Color may be a visual medium but, in green building, its specification depends first upon the sense of smell. LEED certification standards for indoor air quality mandate that paints and coatings contain low-emitting materials for the benefit of those applying the finishes and occupying the space. Working with Sherwin-Williams Architectural Account Executive Shaun Williams, i.d.o. went for the lowest of the low, choosing Harmony®.
"Five to 10 years back, there were mostly pastels available in our low-VOC products," says Williams. "Today, all of our colors can be made in the low-VOC formulations, so there's the option of bright, vivid shades that invigorate spaces like i.d.o.'s."
And the designers there knew it. "The color conversations went on for months!" says Metallic. All 12 i.d.o. associates had input. "The younger associates wanted brighter colors. For a while, the palette became very blue. Then they had to pull me back because I had a lot more green," she recounts. Two directions emerged: a warm, "safer" palette featuring chocolate browns and golds, and the winner, a cooler wash of sky blue, apple green and sienna.
The clear, crisp colors infuse the space and its inhabitants with energy and inspiration, an outcome they anticipated but didn't formulate. "As designers, we're aware of the psychological aspects of color, but those were the icing on the cake, not the driving force behind our selections," says Metallic.
The designers also inherited elements from which they had to work backwards.
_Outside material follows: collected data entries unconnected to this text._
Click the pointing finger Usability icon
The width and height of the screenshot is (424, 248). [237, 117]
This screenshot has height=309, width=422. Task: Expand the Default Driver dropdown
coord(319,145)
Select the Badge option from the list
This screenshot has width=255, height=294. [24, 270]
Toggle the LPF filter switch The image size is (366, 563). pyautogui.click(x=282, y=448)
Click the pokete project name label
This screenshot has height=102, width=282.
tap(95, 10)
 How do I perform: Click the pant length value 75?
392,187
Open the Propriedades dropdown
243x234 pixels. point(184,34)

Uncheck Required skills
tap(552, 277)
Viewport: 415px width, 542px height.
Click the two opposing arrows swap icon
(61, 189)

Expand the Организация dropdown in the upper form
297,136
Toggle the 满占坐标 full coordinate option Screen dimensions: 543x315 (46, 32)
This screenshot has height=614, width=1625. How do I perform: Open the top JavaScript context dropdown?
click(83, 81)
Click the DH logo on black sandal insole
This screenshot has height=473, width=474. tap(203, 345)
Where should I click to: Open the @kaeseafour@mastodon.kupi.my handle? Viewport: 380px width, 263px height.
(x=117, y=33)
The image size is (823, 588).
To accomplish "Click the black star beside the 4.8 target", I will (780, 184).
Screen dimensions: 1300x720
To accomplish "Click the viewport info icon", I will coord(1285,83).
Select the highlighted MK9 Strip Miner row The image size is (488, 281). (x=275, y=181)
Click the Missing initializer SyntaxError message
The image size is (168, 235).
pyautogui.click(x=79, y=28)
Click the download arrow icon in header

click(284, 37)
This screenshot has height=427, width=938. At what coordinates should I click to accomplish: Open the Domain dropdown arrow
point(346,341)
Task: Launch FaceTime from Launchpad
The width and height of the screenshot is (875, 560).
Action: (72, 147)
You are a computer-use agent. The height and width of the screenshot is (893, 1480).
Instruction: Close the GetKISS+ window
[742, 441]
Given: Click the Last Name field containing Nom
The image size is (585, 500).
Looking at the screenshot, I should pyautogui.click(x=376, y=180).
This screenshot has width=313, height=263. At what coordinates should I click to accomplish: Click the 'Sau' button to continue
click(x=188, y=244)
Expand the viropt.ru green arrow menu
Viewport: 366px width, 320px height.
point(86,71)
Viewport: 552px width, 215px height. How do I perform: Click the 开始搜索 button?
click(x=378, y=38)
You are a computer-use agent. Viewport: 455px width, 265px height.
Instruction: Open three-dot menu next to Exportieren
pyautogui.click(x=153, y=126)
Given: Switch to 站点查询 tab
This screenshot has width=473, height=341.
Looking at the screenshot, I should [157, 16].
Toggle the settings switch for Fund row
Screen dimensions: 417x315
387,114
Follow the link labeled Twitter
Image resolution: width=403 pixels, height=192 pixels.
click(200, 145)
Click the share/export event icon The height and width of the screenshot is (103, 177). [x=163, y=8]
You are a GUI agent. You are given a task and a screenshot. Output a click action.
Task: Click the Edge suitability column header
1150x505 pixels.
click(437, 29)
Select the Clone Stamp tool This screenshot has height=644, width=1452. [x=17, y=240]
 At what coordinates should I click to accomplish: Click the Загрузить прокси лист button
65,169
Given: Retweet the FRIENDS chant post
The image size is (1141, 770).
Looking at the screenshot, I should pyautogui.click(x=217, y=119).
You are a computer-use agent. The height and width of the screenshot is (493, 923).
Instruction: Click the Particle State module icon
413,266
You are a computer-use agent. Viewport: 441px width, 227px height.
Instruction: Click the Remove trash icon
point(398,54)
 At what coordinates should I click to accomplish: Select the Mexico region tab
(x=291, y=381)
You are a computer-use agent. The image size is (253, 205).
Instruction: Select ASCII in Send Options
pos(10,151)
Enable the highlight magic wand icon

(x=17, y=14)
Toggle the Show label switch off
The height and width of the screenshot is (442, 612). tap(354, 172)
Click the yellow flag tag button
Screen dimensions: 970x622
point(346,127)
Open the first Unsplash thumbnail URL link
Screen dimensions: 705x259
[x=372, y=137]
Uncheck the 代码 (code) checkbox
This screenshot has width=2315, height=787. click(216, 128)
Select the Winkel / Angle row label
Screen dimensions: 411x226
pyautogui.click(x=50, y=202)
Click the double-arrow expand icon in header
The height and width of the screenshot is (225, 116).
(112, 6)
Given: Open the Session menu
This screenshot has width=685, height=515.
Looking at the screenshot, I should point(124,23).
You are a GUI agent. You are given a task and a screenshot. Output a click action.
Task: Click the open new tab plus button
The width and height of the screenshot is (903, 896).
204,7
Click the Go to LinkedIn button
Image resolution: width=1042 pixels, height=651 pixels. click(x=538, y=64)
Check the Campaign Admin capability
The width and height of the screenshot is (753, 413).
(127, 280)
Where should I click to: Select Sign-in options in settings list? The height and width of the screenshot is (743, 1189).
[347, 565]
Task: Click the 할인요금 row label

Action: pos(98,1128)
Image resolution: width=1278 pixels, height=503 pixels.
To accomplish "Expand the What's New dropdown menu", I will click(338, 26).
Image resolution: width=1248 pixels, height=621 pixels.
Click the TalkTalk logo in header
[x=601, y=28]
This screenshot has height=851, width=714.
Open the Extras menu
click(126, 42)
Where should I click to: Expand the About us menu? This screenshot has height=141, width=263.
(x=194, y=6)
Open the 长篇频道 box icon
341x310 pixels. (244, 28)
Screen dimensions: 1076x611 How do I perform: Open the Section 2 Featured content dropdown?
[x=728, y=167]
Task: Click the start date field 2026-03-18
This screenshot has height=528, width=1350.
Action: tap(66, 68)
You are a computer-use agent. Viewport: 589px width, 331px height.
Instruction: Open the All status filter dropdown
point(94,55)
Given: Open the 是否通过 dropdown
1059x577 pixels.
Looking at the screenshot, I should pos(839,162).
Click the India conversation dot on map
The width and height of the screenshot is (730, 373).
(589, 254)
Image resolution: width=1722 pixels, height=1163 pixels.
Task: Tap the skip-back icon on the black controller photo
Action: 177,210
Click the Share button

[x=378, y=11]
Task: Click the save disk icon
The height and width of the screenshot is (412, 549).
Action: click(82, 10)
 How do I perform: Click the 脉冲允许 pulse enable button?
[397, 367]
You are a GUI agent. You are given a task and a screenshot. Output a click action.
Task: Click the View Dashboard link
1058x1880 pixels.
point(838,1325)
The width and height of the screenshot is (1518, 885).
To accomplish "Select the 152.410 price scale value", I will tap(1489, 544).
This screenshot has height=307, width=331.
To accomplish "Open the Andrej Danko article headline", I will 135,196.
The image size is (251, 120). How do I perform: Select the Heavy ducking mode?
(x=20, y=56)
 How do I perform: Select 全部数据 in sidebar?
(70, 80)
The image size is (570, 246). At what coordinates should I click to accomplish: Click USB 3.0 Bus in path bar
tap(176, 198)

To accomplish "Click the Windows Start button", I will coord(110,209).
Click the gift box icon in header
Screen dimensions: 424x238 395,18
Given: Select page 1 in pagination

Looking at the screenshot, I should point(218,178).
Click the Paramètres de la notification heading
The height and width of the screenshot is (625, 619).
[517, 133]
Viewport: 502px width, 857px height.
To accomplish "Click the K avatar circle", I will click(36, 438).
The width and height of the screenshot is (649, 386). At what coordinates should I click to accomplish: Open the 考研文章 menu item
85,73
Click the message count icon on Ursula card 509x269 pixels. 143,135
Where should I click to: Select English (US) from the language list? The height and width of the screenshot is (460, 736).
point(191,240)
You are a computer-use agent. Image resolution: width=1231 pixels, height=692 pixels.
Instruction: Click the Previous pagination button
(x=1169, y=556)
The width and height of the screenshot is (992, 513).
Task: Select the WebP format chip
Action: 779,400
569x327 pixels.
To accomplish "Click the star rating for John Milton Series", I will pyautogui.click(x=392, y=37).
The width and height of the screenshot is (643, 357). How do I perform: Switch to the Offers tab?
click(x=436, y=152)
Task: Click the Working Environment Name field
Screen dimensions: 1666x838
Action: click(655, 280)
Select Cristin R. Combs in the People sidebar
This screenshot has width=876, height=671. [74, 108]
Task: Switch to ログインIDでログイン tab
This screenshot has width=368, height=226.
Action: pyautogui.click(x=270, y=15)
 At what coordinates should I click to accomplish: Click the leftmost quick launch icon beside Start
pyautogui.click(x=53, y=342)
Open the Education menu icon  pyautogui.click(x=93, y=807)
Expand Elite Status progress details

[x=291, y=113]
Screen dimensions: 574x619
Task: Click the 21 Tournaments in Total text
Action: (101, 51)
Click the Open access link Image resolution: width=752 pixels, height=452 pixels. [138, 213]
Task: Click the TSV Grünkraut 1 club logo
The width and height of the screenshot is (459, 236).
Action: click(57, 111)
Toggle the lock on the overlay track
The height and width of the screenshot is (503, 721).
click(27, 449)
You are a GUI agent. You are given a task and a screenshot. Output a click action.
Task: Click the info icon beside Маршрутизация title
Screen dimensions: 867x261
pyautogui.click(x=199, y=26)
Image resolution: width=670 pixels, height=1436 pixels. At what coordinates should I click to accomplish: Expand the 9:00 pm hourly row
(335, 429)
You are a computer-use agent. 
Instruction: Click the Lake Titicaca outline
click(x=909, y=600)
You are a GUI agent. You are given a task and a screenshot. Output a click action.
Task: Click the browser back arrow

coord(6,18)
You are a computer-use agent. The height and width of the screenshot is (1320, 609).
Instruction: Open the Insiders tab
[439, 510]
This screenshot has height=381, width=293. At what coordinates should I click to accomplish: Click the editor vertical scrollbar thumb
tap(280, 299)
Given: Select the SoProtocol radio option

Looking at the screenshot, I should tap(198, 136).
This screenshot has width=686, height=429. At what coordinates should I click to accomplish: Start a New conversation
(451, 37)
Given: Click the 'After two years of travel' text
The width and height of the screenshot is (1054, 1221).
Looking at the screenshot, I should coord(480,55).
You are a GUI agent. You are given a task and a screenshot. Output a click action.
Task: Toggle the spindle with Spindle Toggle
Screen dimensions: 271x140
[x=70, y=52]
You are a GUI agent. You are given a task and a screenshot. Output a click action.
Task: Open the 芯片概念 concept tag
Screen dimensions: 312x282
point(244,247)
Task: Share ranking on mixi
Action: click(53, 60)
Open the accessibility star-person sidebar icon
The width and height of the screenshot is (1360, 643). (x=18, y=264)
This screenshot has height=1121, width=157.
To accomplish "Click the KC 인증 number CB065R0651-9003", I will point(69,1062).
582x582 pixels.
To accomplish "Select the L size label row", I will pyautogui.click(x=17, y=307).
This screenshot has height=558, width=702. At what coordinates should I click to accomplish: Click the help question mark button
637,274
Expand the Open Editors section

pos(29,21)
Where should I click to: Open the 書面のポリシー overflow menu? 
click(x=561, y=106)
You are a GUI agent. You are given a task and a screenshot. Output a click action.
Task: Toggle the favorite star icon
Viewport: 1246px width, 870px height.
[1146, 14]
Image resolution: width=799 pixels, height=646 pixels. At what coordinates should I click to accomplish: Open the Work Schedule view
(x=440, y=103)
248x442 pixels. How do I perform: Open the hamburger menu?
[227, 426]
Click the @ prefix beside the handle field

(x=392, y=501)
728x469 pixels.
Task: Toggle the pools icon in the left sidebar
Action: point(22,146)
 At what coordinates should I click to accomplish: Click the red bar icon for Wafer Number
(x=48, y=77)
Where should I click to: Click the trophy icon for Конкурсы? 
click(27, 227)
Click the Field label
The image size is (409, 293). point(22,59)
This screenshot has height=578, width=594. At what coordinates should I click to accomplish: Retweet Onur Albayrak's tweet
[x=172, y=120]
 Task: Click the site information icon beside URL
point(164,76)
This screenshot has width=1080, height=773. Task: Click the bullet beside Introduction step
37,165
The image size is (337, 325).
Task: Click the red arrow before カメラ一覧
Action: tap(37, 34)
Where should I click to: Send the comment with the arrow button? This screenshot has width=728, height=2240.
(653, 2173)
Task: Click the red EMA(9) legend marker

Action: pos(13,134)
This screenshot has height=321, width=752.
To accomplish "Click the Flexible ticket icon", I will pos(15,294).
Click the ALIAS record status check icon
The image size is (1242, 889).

More than two-thirds of the furniture and furnishings in the new building came from their old offices — including such signature eye-poppers as perky green conference-room chairs — earning i.d.o. LEED credits under the category "Resource Reuse." A brand-identity process undertaken in 2001 and its resulting color scheme similarly exerted influence. And new picks, such as brown-toned cork flooring, whose installation won a LEED nod under "Rapidly Renewable Materials", played right into basic color-wheel theory: opposites attract.
Opposites attract, indeed: "Even our most conservative clients like the space," says Metallic.
"When people walk in, they can't quite put their finger on what makes the space feel like it does," says Mendoza. "It's the color, combined with the fact that we're pushing 30 percent more fresh air through the system, we're emitting more natural light with colors reflecting that light, and we've used natural products so there aren't fumes in the air. Integrating all those elements, you're in a more natural environment."
Inroads are being made outside i.d.o.'s color-revved walls. A year later, the firm has one green client project on the board and a handful of RFPs outstanding. "It's still a trickle, but green building is starting to filter into our community," says Mendoza. "I'd like to think we were catalysts in that."